━━━━━ LISTED ENTRIES

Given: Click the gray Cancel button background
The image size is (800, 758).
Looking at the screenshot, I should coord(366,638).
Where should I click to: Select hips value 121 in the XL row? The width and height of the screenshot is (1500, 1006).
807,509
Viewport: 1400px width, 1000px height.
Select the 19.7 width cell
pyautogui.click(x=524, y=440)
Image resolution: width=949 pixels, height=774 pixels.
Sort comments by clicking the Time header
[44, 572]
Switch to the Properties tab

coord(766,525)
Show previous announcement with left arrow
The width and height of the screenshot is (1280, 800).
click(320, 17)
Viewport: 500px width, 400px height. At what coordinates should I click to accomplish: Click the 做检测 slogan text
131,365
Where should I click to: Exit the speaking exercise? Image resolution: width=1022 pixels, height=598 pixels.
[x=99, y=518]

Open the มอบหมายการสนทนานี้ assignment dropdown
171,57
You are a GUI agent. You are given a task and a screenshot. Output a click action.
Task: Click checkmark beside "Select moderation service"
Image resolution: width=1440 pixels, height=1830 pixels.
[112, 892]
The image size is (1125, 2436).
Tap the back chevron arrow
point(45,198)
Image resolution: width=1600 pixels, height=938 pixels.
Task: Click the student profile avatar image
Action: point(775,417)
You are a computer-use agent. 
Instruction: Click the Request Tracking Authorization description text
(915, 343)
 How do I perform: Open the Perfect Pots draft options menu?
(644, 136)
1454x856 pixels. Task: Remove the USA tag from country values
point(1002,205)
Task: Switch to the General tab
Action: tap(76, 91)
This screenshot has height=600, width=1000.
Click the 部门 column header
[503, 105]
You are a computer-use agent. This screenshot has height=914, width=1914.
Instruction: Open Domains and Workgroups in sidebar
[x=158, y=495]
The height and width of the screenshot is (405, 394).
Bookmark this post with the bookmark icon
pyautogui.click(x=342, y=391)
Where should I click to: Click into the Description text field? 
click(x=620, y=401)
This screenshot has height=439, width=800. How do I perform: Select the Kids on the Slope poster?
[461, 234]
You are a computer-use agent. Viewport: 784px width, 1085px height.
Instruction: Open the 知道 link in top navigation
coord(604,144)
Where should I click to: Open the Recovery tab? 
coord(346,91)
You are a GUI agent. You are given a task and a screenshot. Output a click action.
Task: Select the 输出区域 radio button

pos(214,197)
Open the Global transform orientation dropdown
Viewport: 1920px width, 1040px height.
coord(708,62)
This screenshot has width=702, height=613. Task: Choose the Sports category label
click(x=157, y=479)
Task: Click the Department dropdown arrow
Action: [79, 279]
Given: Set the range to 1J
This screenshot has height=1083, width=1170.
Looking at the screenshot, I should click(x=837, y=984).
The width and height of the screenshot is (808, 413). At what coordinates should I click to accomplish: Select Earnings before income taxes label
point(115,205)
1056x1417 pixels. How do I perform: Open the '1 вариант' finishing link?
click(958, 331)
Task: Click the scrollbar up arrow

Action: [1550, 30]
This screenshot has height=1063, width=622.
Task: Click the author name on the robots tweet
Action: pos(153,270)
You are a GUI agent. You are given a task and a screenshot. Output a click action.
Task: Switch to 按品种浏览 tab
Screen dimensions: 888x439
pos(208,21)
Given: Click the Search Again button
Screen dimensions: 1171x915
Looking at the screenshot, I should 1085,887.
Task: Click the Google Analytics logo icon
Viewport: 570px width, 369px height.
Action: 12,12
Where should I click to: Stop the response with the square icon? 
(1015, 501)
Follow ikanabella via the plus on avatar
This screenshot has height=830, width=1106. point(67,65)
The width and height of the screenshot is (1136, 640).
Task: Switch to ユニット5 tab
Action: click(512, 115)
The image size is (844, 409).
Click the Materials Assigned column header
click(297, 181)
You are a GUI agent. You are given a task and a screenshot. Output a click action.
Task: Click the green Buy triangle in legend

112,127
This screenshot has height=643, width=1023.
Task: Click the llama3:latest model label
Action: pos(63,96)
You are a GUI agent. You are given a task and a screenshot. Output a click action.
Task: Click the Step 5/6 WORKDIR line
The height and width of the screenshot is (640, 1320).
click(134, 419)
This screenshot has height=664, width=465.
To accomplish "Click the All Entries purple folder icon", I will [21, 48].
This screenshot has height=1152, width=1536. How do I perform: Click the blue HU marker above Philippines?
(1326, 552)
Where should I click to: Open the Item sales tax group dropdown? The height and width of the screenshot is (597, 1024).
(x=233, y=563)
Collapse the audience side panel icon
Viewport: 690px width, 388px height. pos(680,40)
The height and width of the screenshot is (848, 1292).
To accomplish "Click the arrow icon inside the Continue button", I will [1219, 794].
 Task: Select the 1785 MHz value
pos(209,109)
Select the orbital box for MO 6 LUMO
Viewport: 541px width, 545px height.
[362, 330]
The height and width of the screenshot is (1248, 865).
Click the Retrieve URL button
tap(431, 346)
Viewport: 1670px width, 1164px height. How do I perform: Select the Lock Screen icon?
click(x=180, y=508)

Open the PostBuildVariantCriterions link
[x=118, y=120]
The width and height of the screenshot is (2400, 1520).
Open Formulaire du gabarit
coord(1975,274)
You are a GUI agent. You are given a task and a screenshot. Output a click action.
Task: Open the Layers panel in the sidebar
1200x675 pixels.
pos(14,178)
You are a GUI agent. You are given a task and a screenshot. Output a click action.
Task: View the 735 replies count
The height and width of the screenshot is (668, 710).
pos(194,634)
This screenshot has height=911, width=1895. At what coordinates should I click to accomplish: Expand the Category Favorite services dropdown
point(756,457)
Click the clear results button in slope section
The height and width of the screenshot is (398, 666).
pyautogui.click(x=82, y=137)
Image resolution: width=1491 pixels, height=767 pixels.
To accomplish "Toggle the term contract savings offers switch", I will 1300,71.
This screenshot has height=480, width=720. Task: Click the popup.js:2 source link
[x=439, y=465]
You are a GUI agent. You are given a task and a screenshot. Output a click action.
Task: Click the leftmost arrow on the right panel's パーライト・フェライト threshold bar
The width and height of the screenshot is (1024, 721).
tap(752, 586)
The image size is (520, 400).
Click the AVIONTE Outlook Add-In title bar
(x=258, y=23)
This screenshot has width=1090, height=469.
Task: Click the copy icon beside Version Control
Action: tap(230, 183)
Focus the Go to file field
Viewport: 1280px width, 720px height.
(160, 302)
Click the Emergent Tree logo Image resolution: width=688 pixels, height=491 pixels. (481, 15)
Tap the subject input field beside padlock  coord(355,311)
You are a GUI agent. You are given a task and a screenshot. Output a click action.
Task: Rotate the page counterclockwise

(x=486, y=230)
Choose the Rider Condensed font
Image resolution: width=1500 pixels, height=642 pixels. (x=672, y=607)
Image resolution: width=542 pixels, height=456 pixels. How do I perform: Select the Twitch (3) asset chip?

━━━━━━━━━━

After reading the listing, copy it out exactly and in full.

EXERCISE SOLUTION:
Given: Click the gray Cancel button background
The image size is (800, 758).
Looking at the screenshot, I should coord(366,638).
Where should I click to: Select hips value 121 in the XL row? The width and height of the screenshot is (1500, 1006).
807,509
Viewport: 1400px width, 1000px height.
Select the 19.7 width cell
pyautogui.click(x=524, y=440)
Image resolution: width=949 pixels, height=774 pixels.
Sort comments by clicking the Time header
[44, 572]
Switch to the Properties tab

coord(766,525)
Show previous announcement with left arrow
The width and height of the screenshot is (1280, 800).
click(320, 17)
Viewport: 500px width, 400px height. At what coordinates should I click to accomplish: Click the 做检测 slogan text
131,365
Where should I click to: Exit the speaking exercise? Image resolution: width=1022 pixels, height=598 pixels.
[x=99, y=518]

Open the มอบหมายการสนทนานี้ assignment dropdown
171,57
You are a GUI agent. You are given a task and a screenshot. Output a click action.
Task: Click checkmark beside "Select moderation service"
Image resolution: width=1440 pixels, height=1830 pixels.
[112, 892]
The image size is (1125, 2436).
Tap the back chevron arrow
point(45,198)
Image resolution: width=1600 pixels, height=938 pixels.
Task: Click the student profile avatar image
Action: point(775,417)
You are a computer-use agent. 
Instruction: Click the Request Tracking Authorization description text
(915, 343)
 How do I perform: Open the Perfect Pots draft options menu?
(644, 136)
1454x856 pixels. Task: Remove the USA tag from country values
point(1002,205)
Task: Switch to the General tab
Action: tap(76, 91)
This screenshot has height=600, width=1000.
Click the 部门 column header
[503, 105]
You are a computer-use agent. This screenshot has height=914, width=1914.
Instruction: Open Domains and Workgroups in sidebar
[x=158, y=495]
The height and width of the screenshot is (405, 394).
Bookmark this post with the bookmark icon
pyautogui.click(x=342, y=391)
Where should I click to: Click into the Description text field? 
click(x=620, y=401)
This screenshot has height=439, width=800. How do I perform: Select the Kids on the Slope poster?
[461, 234]
You are a computer-use agent. Viewport: 784px width, 1085px height.
Instruction: Open the 知道 link in top navigation
coord(604,144)
Where should I click to: Open the Recovery tab? 
coord(346,91)
You are a GUI agent. You are given a task and a screenshot. Output a click action.
Task: Select the 输出区域 radio button

pos(214,197)
Open the Global transform orientation dropdown
Viewport: 1920px width, 1040px height.
coord(708,62)
This screenshot has width=702, height=613. Task: Choose the Sports category label
click(x=157, y=479)
Task: Click the Department dropdown arrow
Action: [79, 279]
Given: Set the range to 1J
This screenshot has height=1083, width=1170.
Looking at the screenshot, I should click(x=837, y=984).
The width and height of the screenshot is (808, 413). At what coordinates should I click to accomplish: Select Earnings before income taxes label
point(115,205)
1056x1417 pixels. How do I perform: Open the '1 вариант' finishing link?
click(958, 331)
Task: Click the scrollbar up arrow

Action: [1550, 30]
This screenshot has height=1063, width=622.
Task: Click the author name on the robots tweet
Action: pos(153,270)
You are a GUI agent. You are given a task and a screenshot. Output a click action.
Task: Switch to 按品种浏览 tab
Screen dimensions: 888x439
pos(208,21)
Given: Click the Search Again button
Screen dimensions: 1171x915
Looking at the screenshot, I should 1085,887.
Task: Click the Google Analytics logo icon
Viewport: 570px width, 369px height.
Action: 12,12
Where should I click to: Stop the response with the square icon? 
(1015, 501)
Follow ikanabella via the plus on avatar
This screenshot has height=830, width=1106. point(67,65)
The width and height of the screenshot is (1136, 640).
Task: Switch to ユニット5 tab
Action: click(512, 115)
The image size is (844, 409).
Click the Materials Assigned column header
click(297, 181)
You are a GUI agent. You are given a task and a screenshot. Output a click action.
Task: Click the green Buy triangle in legend

112,127
This screenshot has height=643, width=1023.
Task: Click the llama3:latest model label
Action: pos(63,96)
You are a GUI agent. You are given a task and a screenshot. Output a click action.
Task: Click the Step 5/6 WORKDIR line
The height and width of the screenshot is (640, 1320).
click(134, 419)
This screenshot has height=664, width=465.
To accomplish "Click the All Entries purple folder icon", I will [21, 48].
This screenshot has height=1152, width=1536. How do I perform: Click the blue HU marker above Philippines?
(1326, 552)
Where should I click to: Open the Item sales tax group dropdown? The height and width of the screenshot is (597, 1024).
(x=233, y=563)
Collapse the audience side panel icon
Viewport: 690px width, 388px height. pos(680,40)
The height and width of the screenshot is (848, 1292).
To accomplish "Click the arrow icon inside the Continue button", I will [1219, 794].
 Task: Select the 1785 MHz value
pos(209,109)
Select the orbital box for MO 6 LUMO
Viewport: 541px width, 545px height.
[362, 330]
The height and width of the screenshot is (1248, 865).
Click the Retrieve URL button
tap(431, 346)
Viewport: 1670px width, 1164px height. How do I perform: Select the Lock Screen icon?
click(x=180, y=508)

Open the PostBuildVariantCriterions link
[x=118, y=120]
The width and height of the screenshot is (2400, 1520).
Open Formulaire du gabarit
coord(1975,274)
You are a GUI agent. You are given a task and a screenshot. Output a click action.
Task: Open the Layers panel in the sidebar
1200x675 pixels.
pos(14,178)
You are a GUI agent. You are given a task and a screenshot. Output a click action.
Task: View the 735 replies count
The height and width of the screenshot is (668, 710).
pos(194,634)
This screenshot has height=911, width=1895. At what coordinates should I click to accomplish: Expand the Category Favorite services dropdown
point(756,457)
Click the clear results button in slope section
The height and width of the screenshot is (398, 666).
pyautogui.click(x=82, y=137)
Image resolution: width=1491 pixels, height=767 pixels.
To accomplish "Toggle the term contract savings offers switch", I will 1300,71.
This screenshot has height=480, width=720. Task: Click the popup.js:2 source link
[x=439, y=465]
You are a GUI agent. You are given a task and a screenshot. Output a click action.
Task: Click the leftmost arrow on the right panel's パーライト・フェライト threshold bar
The width and height of the screenshot is (1024, 721).
tap(752, 586)
The image size is (520, 400).
Click the AVIONTE Outlook Add-In title bar
(x=258, y=23)
This screenshot has width=1090, height=469.
Task: Click the copy icon beside Version Control
Action: tap(230, 183)
Focus the Go to file field
Viewport: 1280px width, 720px height.
(160, 302)
Click the Emergent Tree logo Image resolution: width=688 pixels, height=491 pixels. (481, 15)
Tap the subject input field beside padlock  coord(355,311)
You are a GUI agent. You are given a task and a screenshot. Output a click action.
Task: Rotate the page counterclockwise

(x=486, y=230)
Choose the Rider Condensed font
Image resolution: width=1500 pixels, height=642 pixels. (x=672, y=607)
Image resolution: width=542 pixels, height=456 pixels. How do I perform: Select the Twitch (3) asset chip?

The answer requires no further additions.